# Our story



## luckysevens (Mar 9, 2011)

We have been together for 12 years, married for 3.5 of those. We got together in college, and we have been together since. We have one child together, and he is amazing and wonderful. He is the best thing to have ever happened to me, although I have recently realized that meeting his mother was a very close second.

Quite simply, over the course of the 12 years, I have had several infidelity issues. In college, I started a relationship with one woman, which ended when I decided that I wanted to be with my now-wife. In graduate school, I met a woman who I spent a considerable amount of time with, but in the end, I again chose my now-wife. I also started talking to girls on craigslist, though nothing progressed to actual meeting.

When my now-wife and I got engaged and then married, I promised myself I would never let myself make those mistakes again. About a year ago, my wife was sick and I took care of her in a way I didn't even think I was capable of. As she recovered, and then gave birth to our son, we began developing some problems. 

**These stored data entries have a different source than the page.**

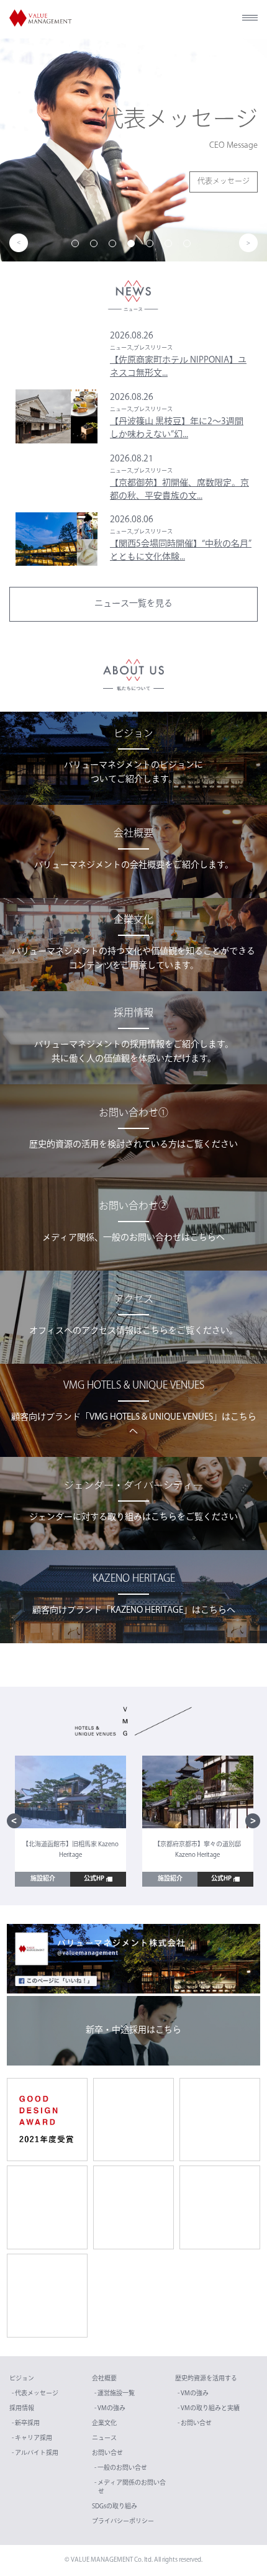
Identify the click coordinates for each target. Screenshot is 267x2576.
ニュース (104, 2438)
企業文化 (104, 2423)
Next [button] (248, 243)
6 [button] (171, 246)
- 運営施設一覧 (114, 2394)
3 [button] (115, 246)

Despite those problems, I remained committed to my marriage. Then, several weeks ago, I started corresponding with girls on craigslist again (two to be exact). Neither progressed to actual meeting, though we joked about it from time to time. We exchanged photos, and one of the photos I sent was a nude of me. Then, around this same time, I became close with a friend. She and I started out purely plutonic but it quickly developed into something more, though, again, nothing physical actually happened. Not even a kiss.

My wife found out about the last two things quite recently and is understandably upset. She asked me to leave and I did for two nights, but she has since allowed me to sleep on the couch. I contacted a therapist we had been to in the past (for other issues) to try and see if we can save this marriage. I want very much to save my marriage and to move past this. I know it takes time, but I love my wife very much. She looks at my past and sees a pattern, and I understand that. I have been sending her flowers, leaving her little notes, writing letters explaining how sorry I am and how much I love her. I have been doing everything I should have been doing around the house to make life easier on her. She has been relatively unreceptive. Sometimes it seems like we might have a breakthrough but then other times she makes it sound like her mind is made up that she is done with me.

I love her so much, and I want this to work so bad, it hurts. I was such an idiot for taking her and her love for granted. Now, I would give anything just to have it back. I was hoping to hear some suggestions on other things I can do. I already cut off all contact with those women, and I am willing to open up my life to her. I want to schedule dates, and family days, and be a better husband and father than I ever was before. How can I work to allow her to let me do those things.


----------



## Workingitout (Sep 27, 2010)

You'll need to do something bold! Why don't you suggest that you'll never go on Craig's List again. That you'll give up your Facebook account. That you'll only use the computer when she's in the room. That you'll no no "socializing" via computer.

There are distinct consessions that a cheater makes to create transparency. The counselling may help. You'll need to assure her that you'll function like a recovering alcoholic or addict, where you'll abstain from anything that could lead to a relapse.


----------



## twotimeloser (Feb 13, 2011)

you promised yourself you would stop. You broke your own rules. If you can break your own rules, what is left? 

You need to deal with your weakness in a way that does not hurt her. You are sorry now, but if you were not caught, you would still be doing it, and worse if the chance were there. 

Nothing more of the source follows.